The job is to find each line of the records below that includes the word "every" and copy it.

▼

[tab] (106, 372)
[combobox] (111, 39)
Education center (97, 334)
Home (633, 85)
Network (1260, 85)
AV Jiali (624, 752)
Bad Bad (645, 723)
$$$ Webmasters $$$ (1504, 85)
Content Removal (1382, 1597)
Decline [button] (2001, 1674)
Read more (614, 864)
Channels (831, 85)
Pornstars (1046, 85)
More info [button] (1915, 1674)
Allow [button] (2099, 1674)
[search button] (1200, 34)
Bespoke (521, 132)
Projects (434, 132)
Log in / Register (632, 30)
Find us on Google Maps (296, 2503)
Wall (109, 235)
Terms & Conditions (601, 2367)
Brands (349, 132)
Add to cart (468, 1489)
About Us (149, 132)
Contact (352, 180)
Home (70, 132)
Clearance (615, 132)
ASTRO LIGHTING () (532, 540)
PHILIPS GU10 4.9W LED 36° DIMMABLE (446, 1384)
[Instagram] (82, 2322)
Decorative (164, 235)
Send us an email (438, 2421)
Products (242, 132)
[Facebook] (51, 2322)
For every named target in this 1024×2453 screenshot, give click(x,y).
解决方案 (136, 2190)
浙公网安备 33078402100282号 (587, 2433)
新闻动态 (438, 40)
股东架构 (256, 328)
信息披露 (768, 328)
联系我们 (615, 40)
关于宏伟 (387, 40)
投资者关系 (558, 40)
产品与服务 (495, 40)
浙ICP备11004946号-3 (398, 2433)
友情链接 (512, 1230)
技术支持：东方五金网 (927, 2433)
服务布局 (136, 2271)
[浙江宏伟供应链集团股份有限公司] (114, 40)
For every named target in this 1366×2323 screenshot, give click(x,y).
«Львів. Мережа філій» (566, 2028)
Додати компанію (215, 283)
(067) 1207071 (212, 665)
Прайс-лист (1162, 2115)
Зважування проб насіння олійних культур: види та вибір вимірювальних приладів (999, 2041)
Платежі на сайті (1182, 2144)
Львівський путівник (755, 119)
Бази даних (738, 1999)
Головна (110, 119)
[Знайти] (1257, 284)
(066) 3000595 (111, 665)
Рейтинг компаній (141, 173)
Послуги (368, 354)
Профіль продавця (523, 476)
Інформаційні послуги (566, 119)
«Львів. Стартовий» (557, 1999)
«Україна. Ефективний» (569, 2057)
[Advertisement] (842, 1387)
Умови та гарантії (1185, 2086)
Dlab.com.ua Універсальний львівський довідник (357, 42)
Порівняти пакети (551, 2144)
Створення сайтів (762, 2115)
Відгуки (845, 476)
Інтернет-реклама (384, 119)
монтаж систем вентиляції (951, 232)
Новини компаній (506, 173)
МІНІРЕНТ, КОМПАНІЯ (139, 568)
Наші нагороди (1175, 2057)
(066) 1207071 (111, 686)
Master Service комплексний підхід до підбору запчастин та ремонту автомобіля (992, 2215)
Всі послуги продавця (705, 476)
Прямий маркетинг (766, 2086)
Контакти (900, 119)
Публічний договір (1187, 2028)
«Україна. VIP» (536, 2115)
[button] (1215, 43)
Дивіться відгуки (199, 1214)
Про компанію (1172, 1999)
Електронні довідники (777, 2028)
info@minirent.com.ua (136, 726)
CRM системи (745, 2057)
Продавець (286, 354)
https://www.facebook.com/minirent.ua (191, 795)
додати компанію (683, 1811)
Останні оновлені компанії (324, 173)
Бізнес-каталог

▲

### YOUR RESPONSE
For every named target in this 1024×2453 screenshot, give click(x,y).
For every named target in this 1366×2323 screenshot, give click(x,y).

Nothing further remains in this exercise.